**AVAILABLE RECORDS**:
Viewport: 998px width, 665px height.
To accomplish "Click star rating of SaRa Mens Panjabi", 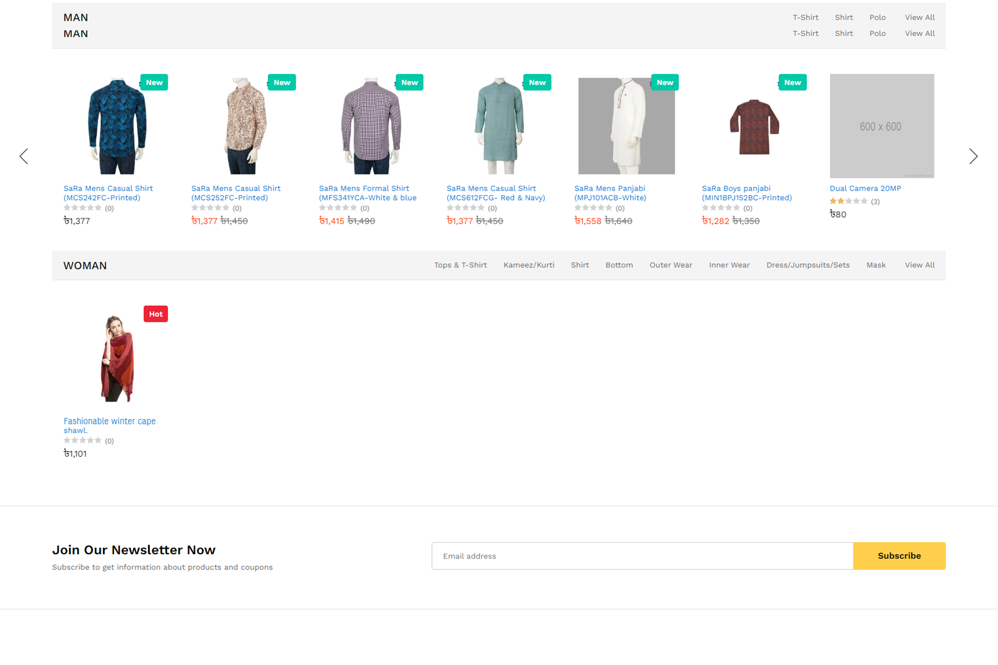I will (593, 208).
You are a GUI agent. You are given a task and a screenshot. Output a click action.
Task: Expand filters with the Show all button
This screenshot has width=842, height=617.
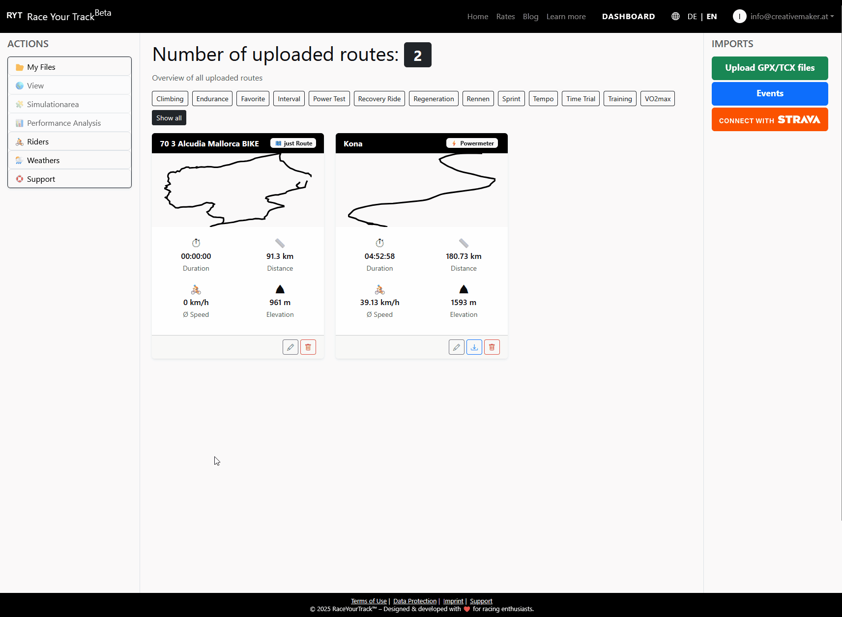(x=169, y=117)
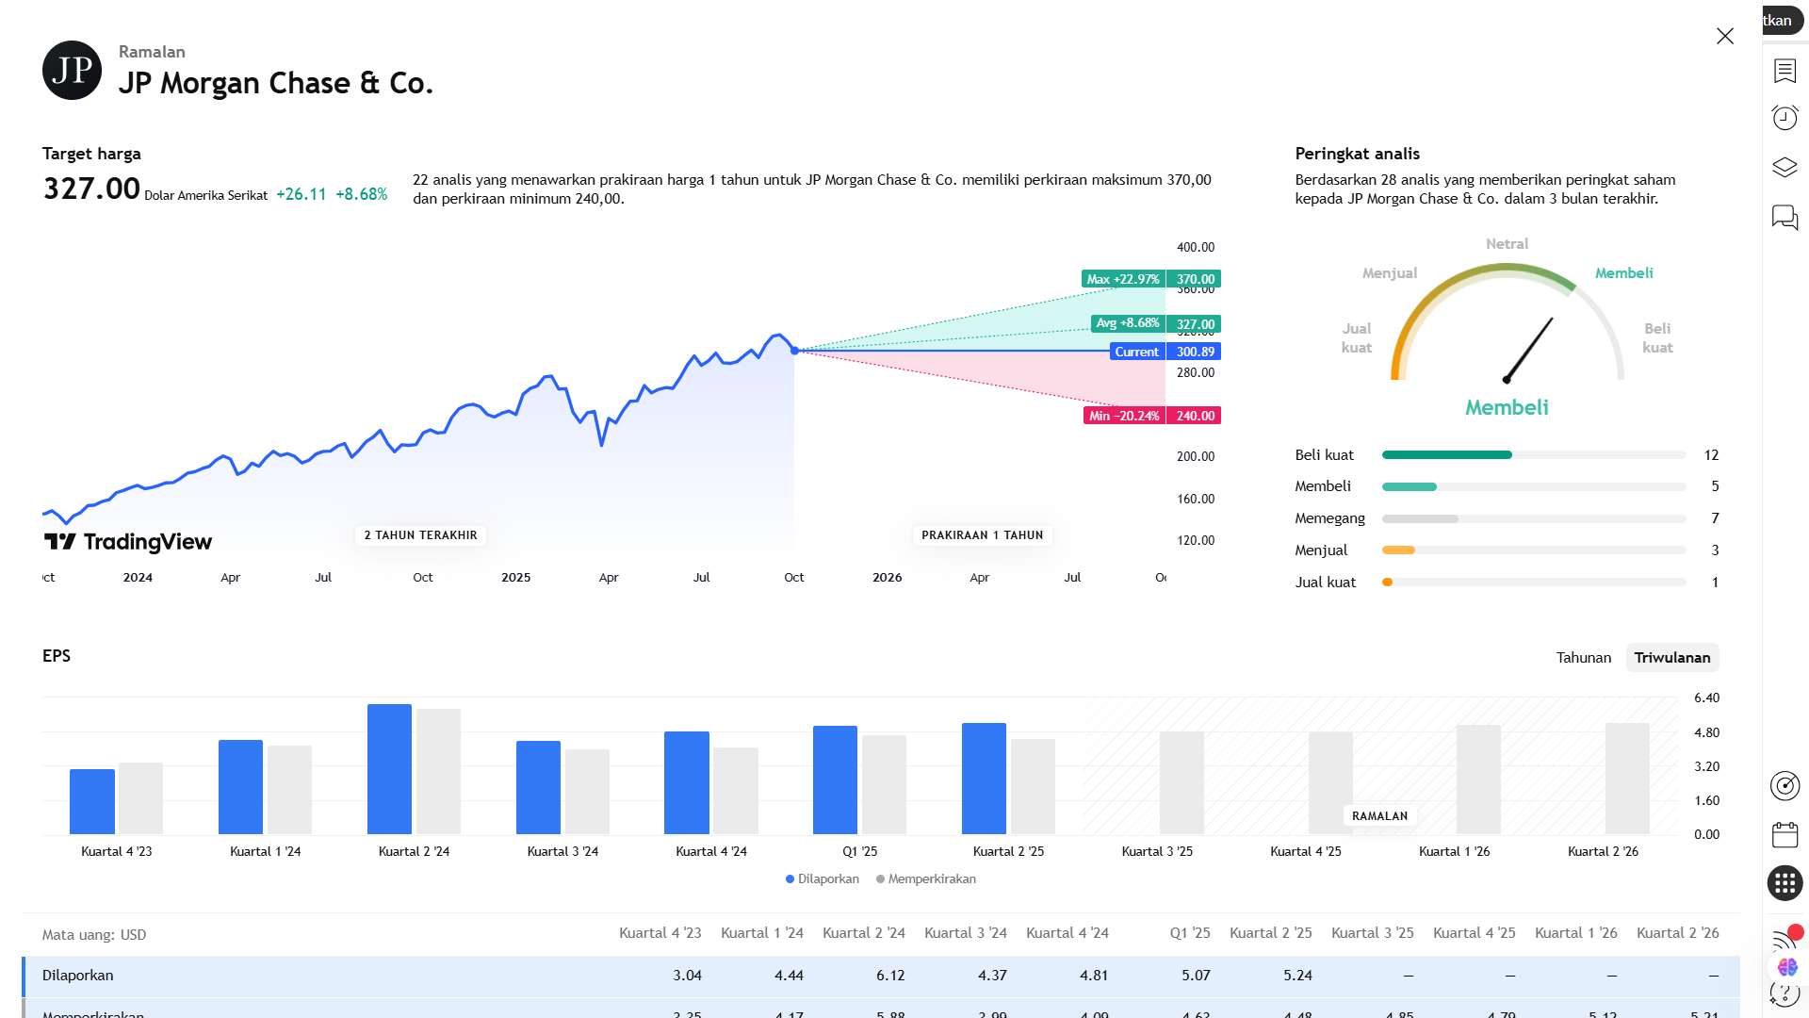This screenshot has height=1018, width=1809.
Task: Click the nine-dot apps grid icon
Action: [x=1785, y=883]
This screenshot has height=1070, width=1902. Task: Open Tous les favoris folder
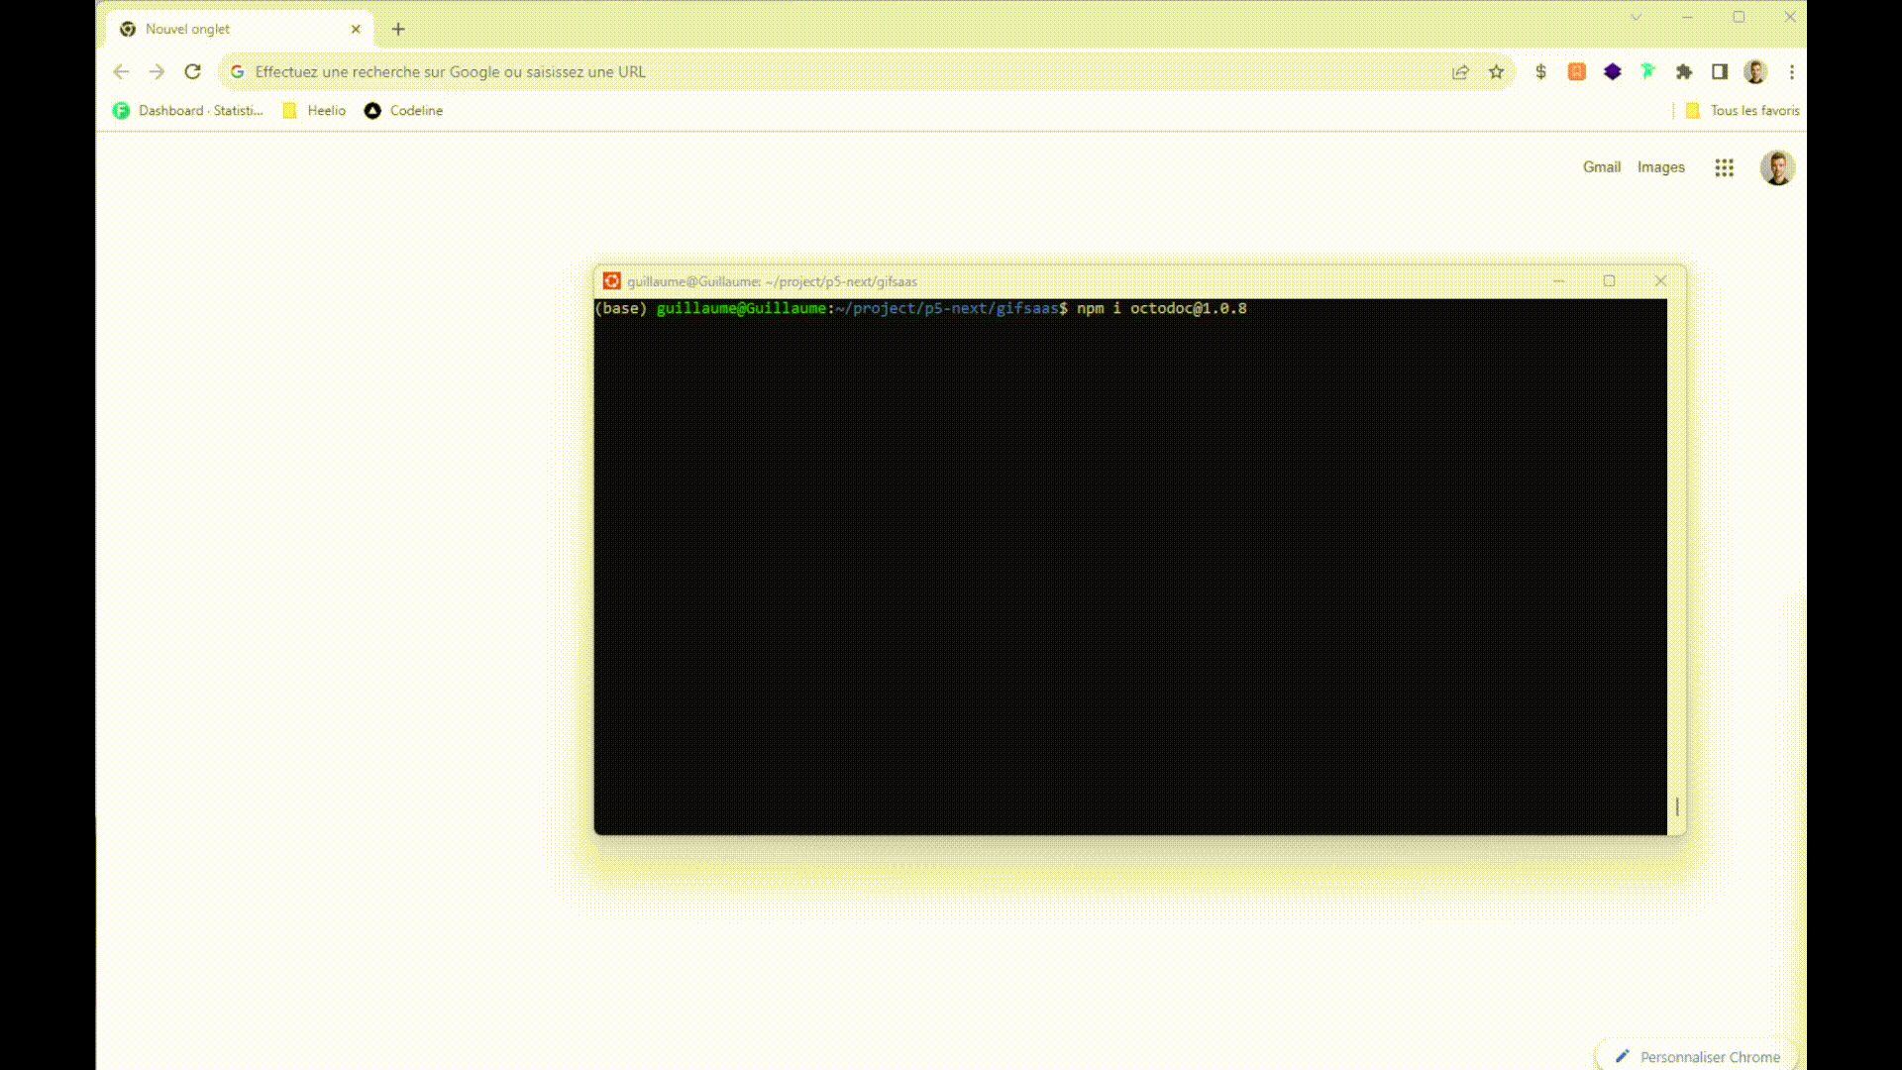[x=1743, y=110]
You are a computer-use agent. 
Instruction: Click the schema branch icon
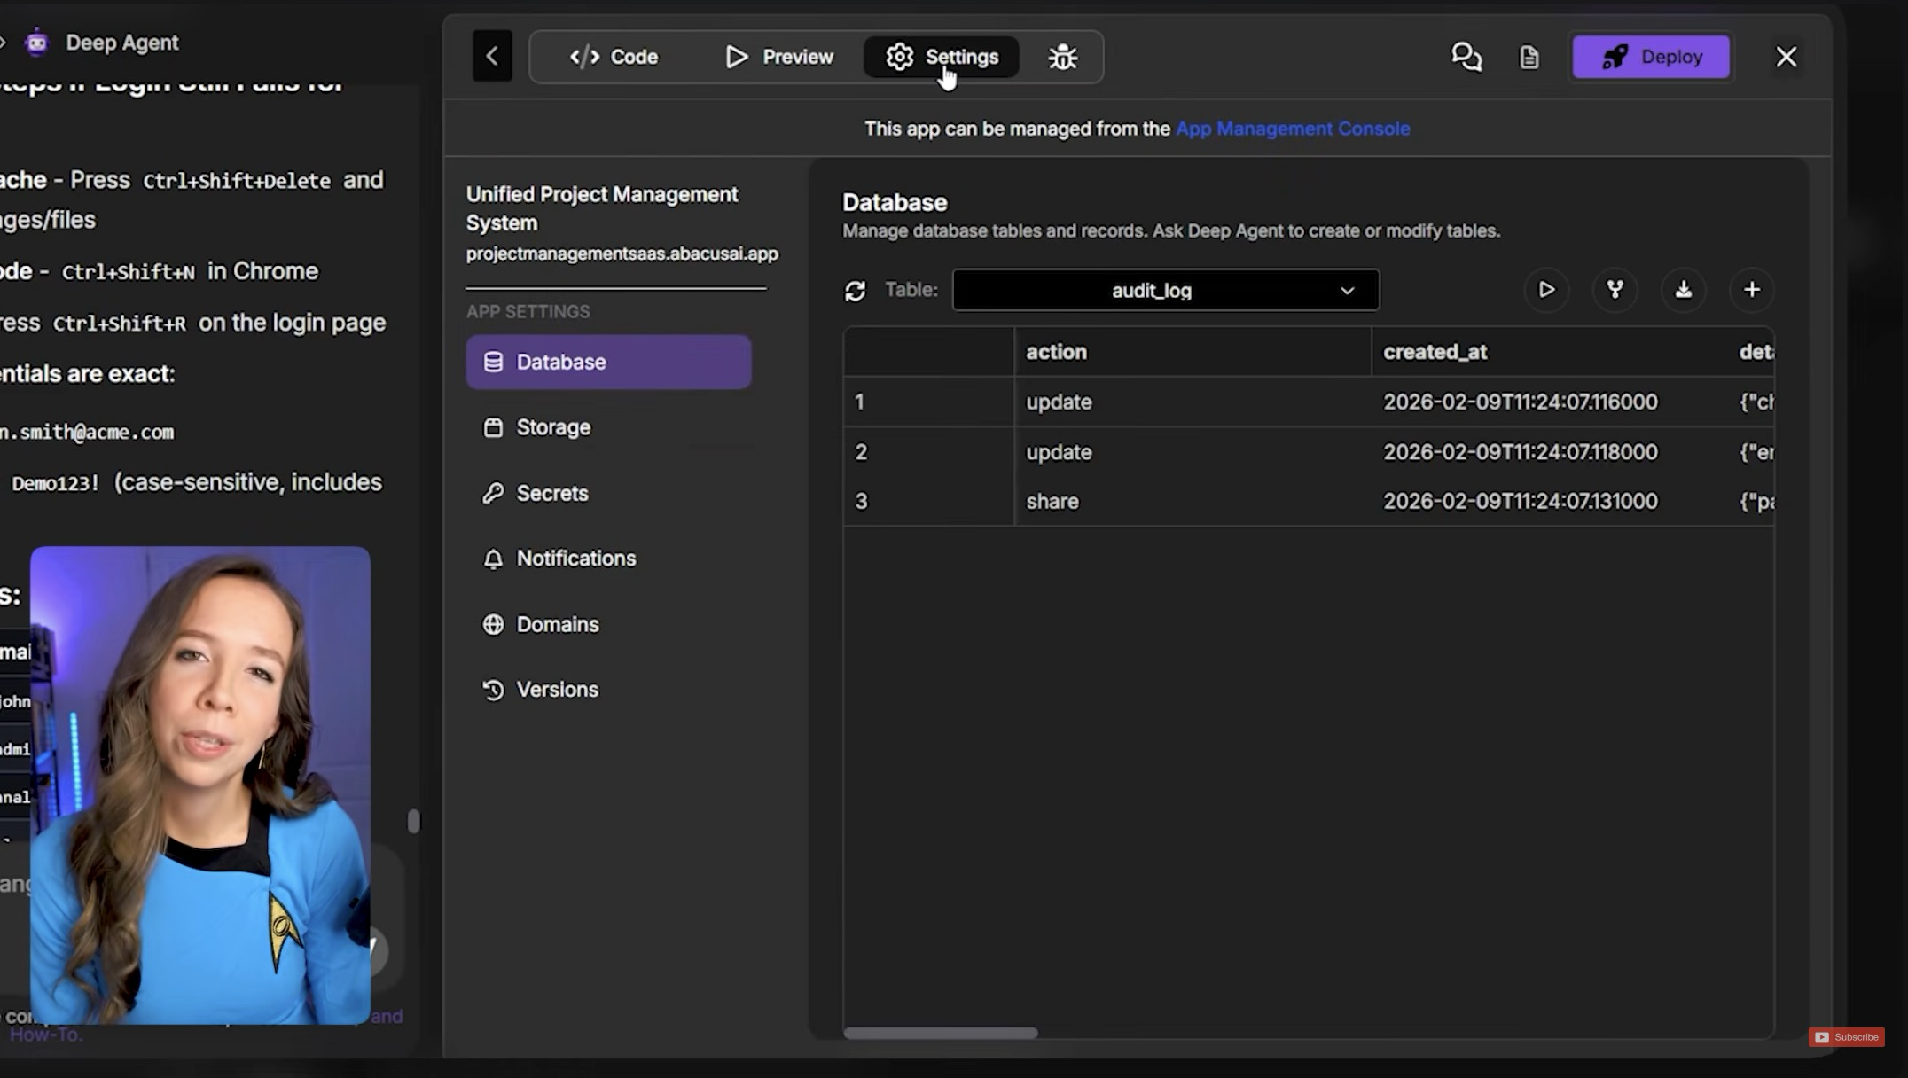tap(1615, 290)
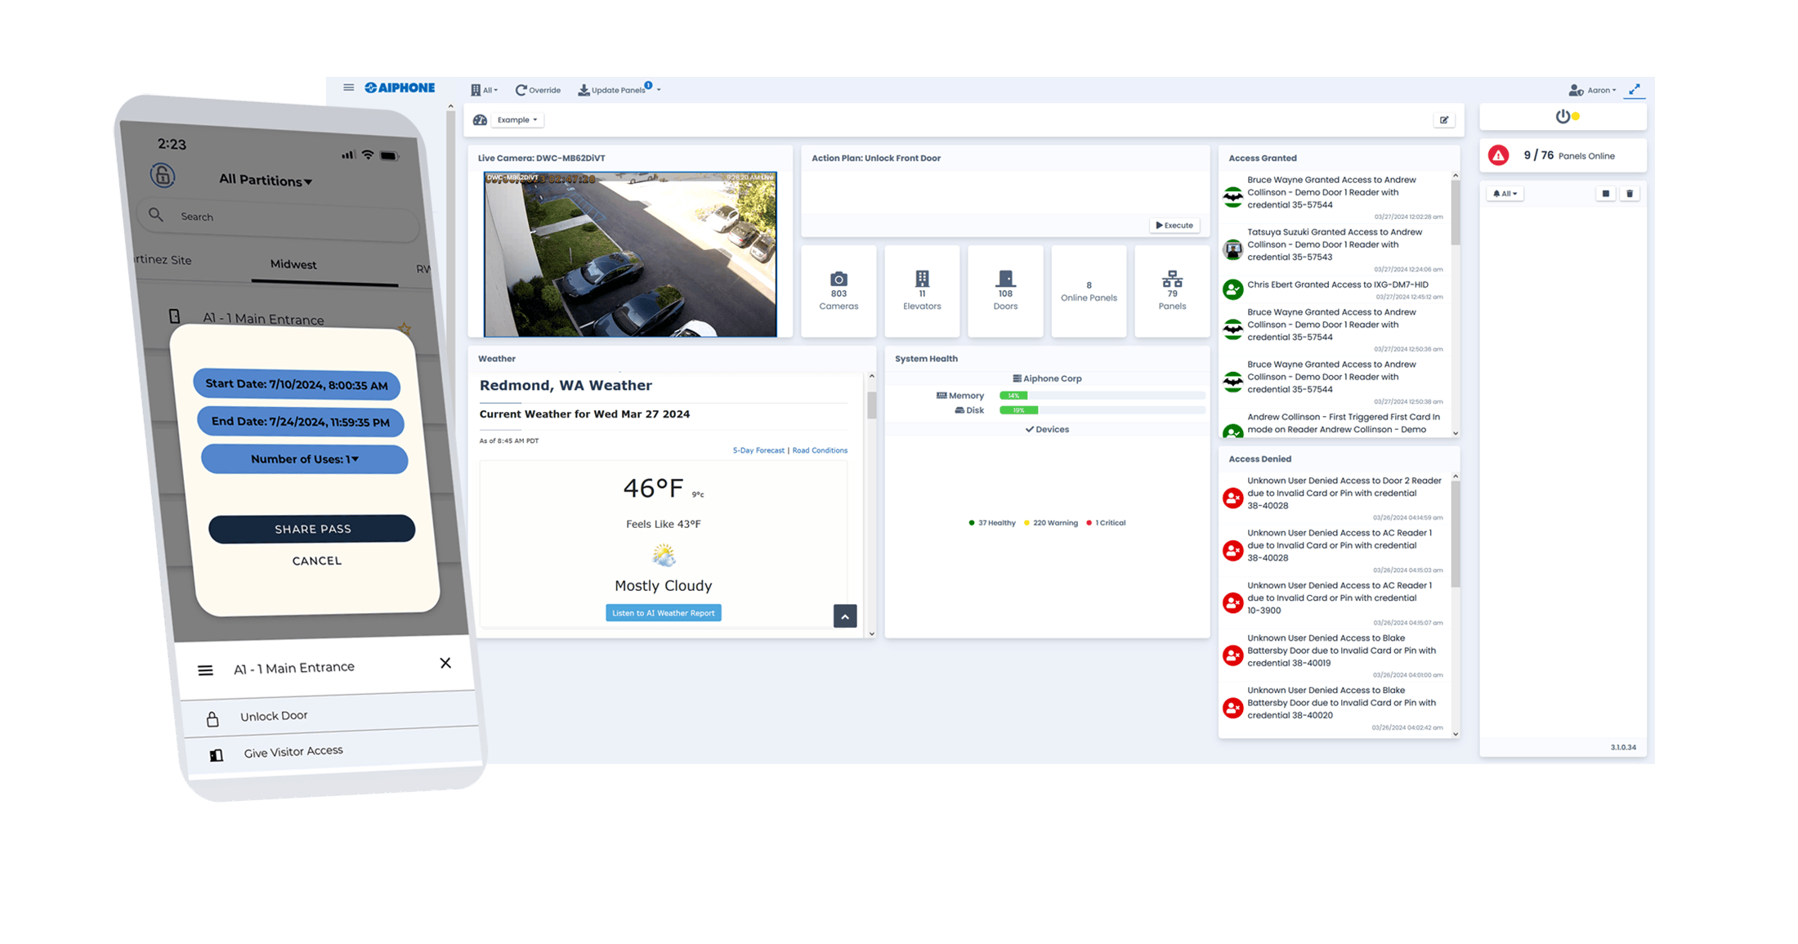Viewport: 1798px width, 944px height.
Task: Expand the All Partitions dropdown on phone
Action: [266, 180]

**TASK TO CARRY OUT**: Gather from the records above every line containing the string "agent".

**COMPLETED EXERCISE**:
You are a GUI agent. You are given a task and a screenshot. Output a click action.
You are a computer-use agent. 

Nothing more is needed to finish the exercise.